Yeah, this. The beautiful thing about microCOVIDs is that because they are probabilities, the goodness of an outcome really is linear in terms of microCOVIDs incurred, and so the “cost” of incurring a microCOVID is the same no matter “when” you incur it, so it’s very easy to price. (Unlike the whale example, where the goodness of the outcome is not linear in the number of whales, and so killing a single whale has different costs depending on when exactly it happens.)
You might still end up with nonlinear costs if your value of money is nonlinear on the relevant scale, e.g. maybe the first $1,000 is really great but the next $10,000 isn’t 10x as great, and so you need to be paid more after the first $1,000 for the same number of microcovids, but I don’t think this is really how people in our community feel?

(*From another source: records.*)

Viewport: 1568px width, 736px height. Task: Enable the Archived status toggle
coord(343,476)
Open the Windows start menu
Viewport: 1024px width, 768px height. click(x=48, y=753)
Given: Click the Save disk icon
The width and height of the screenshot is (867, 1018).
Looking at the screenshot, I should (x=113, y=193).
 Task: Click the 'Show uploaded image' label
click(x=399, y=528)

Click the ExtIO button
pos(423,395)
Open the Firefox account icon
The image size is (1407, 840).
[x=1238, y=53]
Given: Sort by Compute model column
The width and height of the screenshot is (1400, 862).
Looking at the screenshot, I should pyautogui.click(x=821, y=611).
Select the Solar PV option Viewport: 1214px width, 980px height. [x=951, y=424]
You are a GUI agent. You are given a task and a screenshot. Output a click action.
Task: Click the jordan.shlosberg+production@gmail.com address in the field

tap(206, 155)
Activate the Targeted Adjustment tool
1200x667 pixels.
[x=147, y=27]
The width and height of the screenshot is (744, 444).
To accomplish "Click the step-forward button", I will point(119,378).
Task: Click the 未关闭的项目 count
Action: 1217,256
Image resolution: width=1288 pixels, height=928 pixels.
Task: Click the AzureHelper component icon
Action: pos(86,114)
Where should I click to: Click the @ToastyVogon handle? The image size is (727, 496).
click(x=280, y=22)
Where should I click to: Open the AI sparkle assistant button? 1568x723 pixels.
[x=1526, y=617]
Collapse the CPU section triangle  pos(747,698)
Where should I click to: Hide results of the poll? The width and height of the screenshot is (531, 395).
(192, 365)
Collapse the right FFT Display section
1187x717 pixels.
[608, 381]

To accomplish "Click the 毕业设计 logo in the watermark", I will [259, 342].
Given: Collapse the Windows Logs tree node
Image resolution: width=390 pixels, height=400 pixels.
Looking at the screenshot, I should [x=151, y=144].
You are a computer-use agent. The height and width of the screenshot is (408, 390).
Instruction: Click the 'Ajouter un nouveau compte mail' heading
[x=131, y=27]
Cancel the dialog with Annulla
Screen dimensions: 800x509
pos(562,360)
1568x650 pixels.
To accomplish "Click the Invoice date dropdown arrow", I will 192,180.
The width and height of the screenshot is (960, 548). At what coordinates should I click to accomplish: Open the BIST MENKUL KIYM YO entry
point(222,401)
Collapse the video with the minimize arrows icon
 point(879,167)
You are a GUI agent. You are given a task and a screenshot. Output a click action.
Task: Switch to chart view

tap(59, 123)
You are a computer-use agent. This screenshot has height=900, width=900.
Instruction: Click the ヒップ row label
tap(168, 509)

I guess another way you get nonlinear costs is if you really do need to incur some microcovids, and then the amount you pay matters a lot—maybe the first $10 is fine, but then $1,000 isn’t, because you don’t have a huge financial buffer to draw from, so while the downside of a microcovid stays constant, the downside of paying money for it changes. I didn’t get the sense that this would be a real problem for most group houses, since people were in general being very cautious and so wouldn’t have paid much, but maybe it would have affected things. Partly for this reason and partly out of a sense of fairness, at my group house we didn’t charge for “essential” microcovids, such as picking up drug prescriptions (assuming you couldn’t get them delivered) or (in my case) an in-person appointment to get a visa.
Another way costs are nonlinear in uCOVIDs is if you think you’ll probably get COVID.
Yeah, fair point, the linearity only works as long as you expect probabilities to remain small.
(Which, to be clear, is something you should expect, in the context of most EA / rationalist group houses.)